I have not seen a physical copy of the new 3rd Edition of The Anime Encyclopedia, but I expect it to be huge because Amazon tells me that it is 1160 pages. They don’t give a weight, but it is 9.2″ tall and 2.5″ thick. Reading it in bed would probably give you a wrist injury. In any case, the price of the paper edition is over $80 (though it may be cheaper in the USA as I’m probably getting stung for VAT). In contrast the Kindle edition is a bargain at under $18, and is in some ways a much better book.

Why? Because it is cross-referenced with hyperlinks. So if you go to the section on Sailor Moon you will find links to everything from other works by Naoko Takeuchi to the inevitable erotic parody of the series (Venus Five, for those of you sufficiently desperate to go and look for it). General entries such as “Science Fiction” or “Wartime Anime” inevitably contain heaps of links. As someone who has edited ebooks, I am well aware of the vast amount of work involved in producing something like this, and am delighted to see it has been done.

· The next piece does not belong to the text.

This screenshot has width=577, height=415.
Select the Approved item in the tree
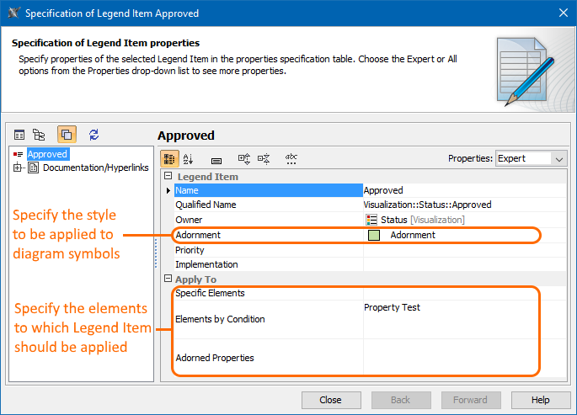(47, 154)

Of course both books contain the fabulously erudite and often cutting text provided by Helen McCarthy and Jonathan Clements. I naturally headed straight for the Sailor Moon entry to see what they had to say about the initial US releases. I was not disappointed:

With reincarnation a given, the show is unafraid of death; the first season closes with a harrowing assault on the icy lair of the evil Queen Beryl, in which the entire cast is killed off (albeit temporarily). Needless to say, the sanitized U.S. release unconvincingly pretends they have merely been detained elsewhere.

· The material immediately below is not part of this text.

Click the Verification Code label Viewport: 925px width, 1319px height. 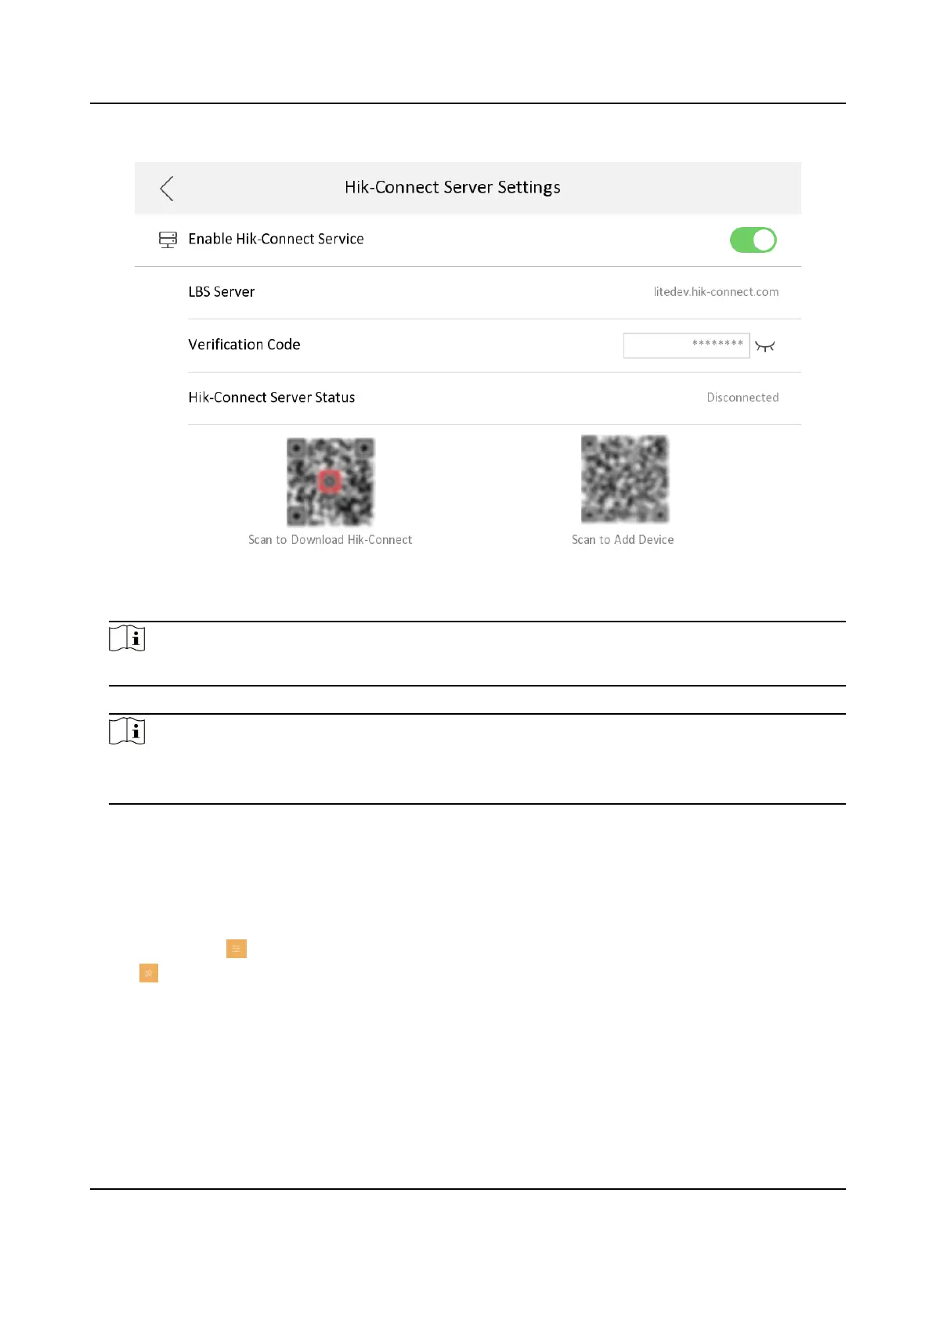(x=244, y=344)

You can spend ages just flicking through the book and following links. I’m by no means qualified to judge the content, but I know Helen and Jonathan and have great respect for their knowledge.

I am also reminded that I really need to get a copy of Wandering Son, one of the few animes to actually address the issue of real trans people rather than using gender-swapping as a plot device or joke. (I am likely to thump the next person who tells me that Ranma 1/2 is a story about a trans kid.) The entry for Wandering Son is very positive from the artistic point of view, and when it comes to the subject matter McCarthy & Clements say:

This is a magical series, one of very few to address the issues facing transgender or gender-conflicted children with the respect and love they deserve, but so rarely find.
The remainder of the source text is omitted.